GIVEN PROBLEM 1:
Answer these questions from the passage about the assassination of Archduke Franz Ferdinand, one line each:
(a) Where on her body was Sofie hit?
(b) How had the Archduke's car come to be on the street outside the shop?
(c) What did the Archduke say when the mayor asked if he was hurt?
GIVEN PROBLEM 2:
In the passage about the assassination of Archduke Franz Ferdinand, turn the paragraph beginning "The remaining assasins meanwhile" into a short bulleted list that keeps its main facts.
GIVEN PROBLEM 3:
Continue the account of the Archduke's assassination, picking up after its final sentence.

-- PASSAGE start --

The remaining assasins meanwhile, either because they thought the bombing had succeeded or because they knew they had failed, began to go their seperate ways. Gavrilo Princip stopped at a sandwhich shop to grab a bite. You wouldn’t believe the appetite you can work up after an attempted assasination. As he emerged from the shop, no doubt slurping down a bite of his rueben, he came face to face with the Archdukes car which, as providence would have it, had made a wrong turn down this very street. Seizing the opportunity, he pulled out his pistol and fired hitting Sofie in the stomach and the Archduke in the neck. As blood began to stream from Franz Ferdinand’s mouth Sofie cried, “For heaven’s sake, what’s happened to you?” then she lost conscienceness. Ferdinand pleaded with his wife, “Sophie dear, Sophie dear, don’t die. Stay alive for our children.” The mayor, who was also in the car, asked the Archduke if he was hurt to which he replied, “It is nothing, It is nothing…” and then died.

-- PASSAGE end --
-- DATA SECTION start --

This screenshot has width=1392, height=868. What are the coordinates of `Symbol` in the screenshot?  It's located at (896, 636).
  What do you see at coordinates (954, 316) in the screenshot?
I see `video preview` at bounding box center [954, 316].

-- DATA SECTION end --

ANSWER 1:
(a) In the stomach.
(b) It had made a wrong turn down that street.
(c) He said that it was nothing.

ANSWER 2:
- The remaining assassins began to go their separate ways.
- Gavrilo Princip stopped at a sandwich shop to get something to eat.
- As he came out, he found himself face to face with the Archduke's car, which had made a wrong turn down that street.
- Princip fired his pistol, hitting Sofie in the stomach and the Archduke in the neck.
- Sofie cried out to her husband and then lost consciousness.
- The Archduke begged his wife not to die and to stay alive for their children.
- When the mayor, who was also in the car, asked whether he was hurt, the Archduke said it was nothing, and then he died.

ANSWER 3:
The question then is how did this one event spark a worldwide conflict that would become the bloodiest and most destructive war to that point in history? Why did the assasination of an heir to the crown by a rogue youth have such dire global consequences?
Ripe For War
Few things in history are as simple as they appear in the history books you read in high school, especially wars. World War I is no exception. There were a great number of things that created the climate in Europe that allowed the type of inertia which occured after the assination to…occur. In the interest of time, we will cover only three of them: militarism, nationalism, and a complex system of alliances-ism.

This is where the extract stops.